Once More Unto the Cloud, Dear Friends
![anthony-malakian-waters anthony-malakian-waters](/sites/default/files/styles/landscape_750_463/public/import/IMG/216/142216/anthony-malakian-waters.jpg.webp?h=373a525f&itok=zNeqXFEa)
At Monday's Waters USA conference I had an interesting conversation with DataArt's Alexei Miller. He says that for all the talk about cloud technology, most of it is spurious. I agree.
Everything gets called “cloud” these days, and as a result this homogenized definition has been bent to mean everything from virtualization to grid to platform-as-a-service. As State Street CIO Chris Perretta put it, "Every vendor that comes into our office just says, ‘Cloud!' If they sell you a flashlight, it's a cloud flashlight."
The danger in this is that by bastardizing the definition of cloud, it will take more time to fully tap into all of cloud's glorious potential. As JPMorgan Chase CTO Peter Ahrens put it, "Cloud is an over-hyped term—I know that it drives everybody in this room crazy to hear it—but it's a shame actually because the marketing always comes in advance of the capabilities."
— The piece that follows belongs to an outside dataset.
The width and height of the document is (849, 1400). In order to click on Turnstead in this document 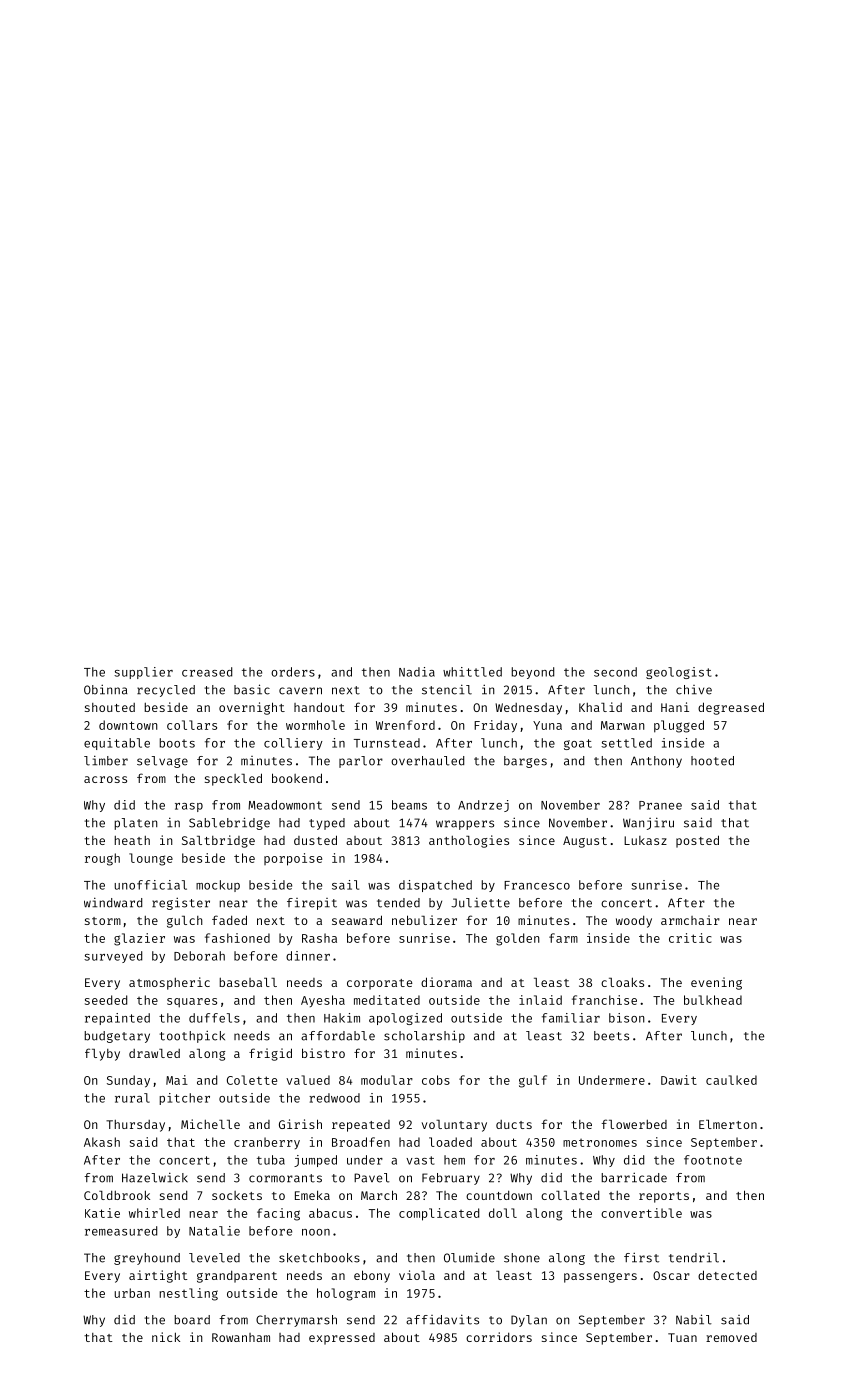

What surprised me most at Monday's conference was how much talk of cloud there was. In addition to two panels solely devoted to cloud technologies, Perretta's keynote address was all about cloud, and cloud was continuously brought up during the CTO roundtable discussion.
So here's a news flash based off that information: Cloud is fully a reality on Wall Street. Shocking stuff, I know.
The years ahead will now be devoted not to whether cloud is appropriate for investment firms but rather what new areas cloud will seep into.
But one thing I would like to see is more clarity around what is and isn't cloud. It's far more difficult to advance something if you don't even have a proper definition.